Government Agencies Moving to Cloud Solutions

Today’s guest blogger is Hratch Achadjian, Senior Business Development Manager at SADA Systems. 

Whether you are a loyal government employee trying to improve how the affordable healthcare act enrolls new participants or a legislator looking to improve the inner-workings of our country, the recent Forbes article by Joe McKendrick is relevant to your business, as he makes excellent points on how the adoption of cloud offerings can not only save the US Government millions of dollars, but can also provide benefits beyond cost savings.

Coming from a background in finance, political consulting and five years of deploying Cloud solutions, I agree with many of the points Joe highlights.

Having had the opportunity of advising the following clients on transitioning to the Cloud; City of Los Angeles, City of Omaha /Douglas County Nebraska, Numerous Departments for the State of California, UC Berkeley, among many others, it is clear there are a wide spectrum of benefits clients can take advantage of.

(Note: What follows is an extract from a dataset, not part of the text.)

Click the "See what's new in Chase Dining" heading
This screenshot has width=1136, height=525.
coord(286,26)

Regardless of IaaS or PaaS – security and cost advantages range from business collaboration and easy web access of geospatial tools to unified enterprise search.  It therefore comes as no surprise that “95% of federal executives report their agencies would benefit from leveraging Platforms as a Service.” (McKendrick) After all why generate your own electricity when you can flip a switch and pay the utility company monthly, especially when you have a business or government to run?

Mckendrick’s points are sound – particularly when considering partnering with companies that were born in the Cloud like Amazon or Google.  The security protocols of these companies so outweigh those of legacy systems and administrators that irrespective of industry, partnering with the likes of Google and Amazon can provide otherwise unattainable results.

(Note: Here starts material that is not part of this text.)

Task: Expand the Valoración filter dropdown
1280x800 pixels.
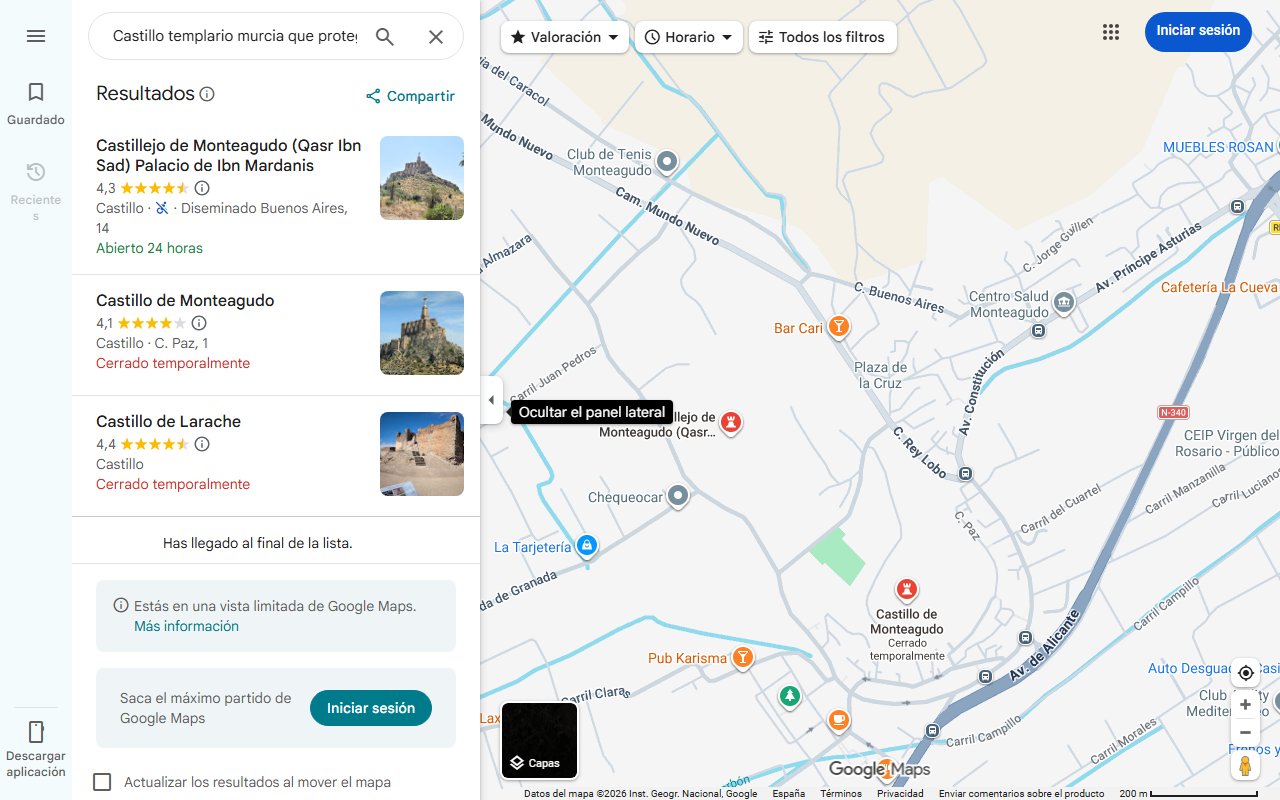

A few fun facts highlight the rigor with which these Cloud providers test their security standards.  Google, for example, the third largest IP in the world and the fourth largest server manufacturer (all for internal use), has the ability to analyze threats and defend against attacks preemptively on an unparalleled level.  This level of protection is accessible for relatively cheap, compared to the internal costs of building an equivalently secure system.  Surprisingly, despite the obvious economic benefits, market penetration of PaaS and IaaS is a mere 32% (McKendrick).  This begs the question of how the remaining IT leaders are addressing the security paradox.

Let’s take a tangible example.  The Affordable Healthcare Act enrollment process involves millions of individuals inputting sensitive PPI or HIPPA data into devices which store the data locally, rather than storing data in the Cloud guarded by the world’s foremost data security experts.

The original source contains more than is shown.